Trecho fornecido:
◇ ◇ ◇ ◇
Venerável Rainha, minha amada,
Devo-lhe há muito umas linhas (em meu caso, sempre às milhares) sobre antiga postagem tua. Apud a casa em ruínas de nossa Nine, ocorreu-me tocar nesse que é um tema excessivamente abrasivo. Também eu amei loucamente, ao meu jeito. Punk, junk, quiçá. Gravitava em torno daquele turbilhão, tomando-o como a uma droga que, indômita, cancelava os mecanismos da razão. Não é possível alguém viver sob o mesmo teto que uma pessoa, dormir com ela todas as noites e, ainda assim, passar os dias atormentado com a sua falta, contando os minutos para vê-la. As horas não passavam, por não lograr eu ocupá-las com as prerrogativas da inteligência, anuladas sem dó nem piedade por um combustível que queimava, ardia, na fornalha em funcionamento non stop.
Quase não me reconheço agora, algum tempo depois, nessas descrições que mais parecem saídas de uma outra criatura, em cenário medieval. A não haver passado por tudo isso, e lendo este relato, o interpretaria, das duas, uma: ou falaríamos de alguém pertencente a outro século - à guisa do flagelo de Romeu e Julieta em Verona - ou a clamar cuidados especiais na esfera da psi. Ponto para esta última hipótese. Coisa, parece-me, de quem recobrou a consciência. Ou não. Ou nunca.
◇ ◇ ◇ ◇
Dados brutos:
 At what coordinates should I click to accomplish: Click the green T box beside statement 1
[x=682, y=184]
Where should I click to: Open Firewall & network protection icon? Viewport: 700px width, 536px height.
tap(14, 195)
◇ ◇ ◇ ◇
Exercícios:
(a) Qual casal de Verona é mencionado no trecho fornecido?
(b) Reproduza fielmente a passagem do trecho fornecido que vai de "Venerável Rainha, minha" até "funcionamento non stop.".

Respostas dos exercícios:
(a) Romeu e Julieta.

(b)
Venerável Rainha, minha amada,
Devo-lhe há muito umas linhas (em meu caso, sempre às milhares) sobre antiga postagem tua. Apud a casa em ruínas de nossa Nine, ocorreu-me tocar nesse que é um tema excessivamente abrasivo. Também eu amei loucamente, ao meu jeito. Punk, junk, quiçá. Gravitava em torno daquele turbilhão, tomando-o como a uma droga que, indômita, cancelava os mecanismos da razão. Não é possível alguém viver sob o mesmo teto que uma pessoa, dormir com ela todas as noites e, ainda assim, passar os dias atormentado com a sua falta, contando os minutos para vê-la. As horas não passavam, por não lograr eu ocupá-las com as prerrogativas da inteligência, anuladas sem dó nem piedade por um combustível que queimava, ardia, na fornalha em funcionamento non stop.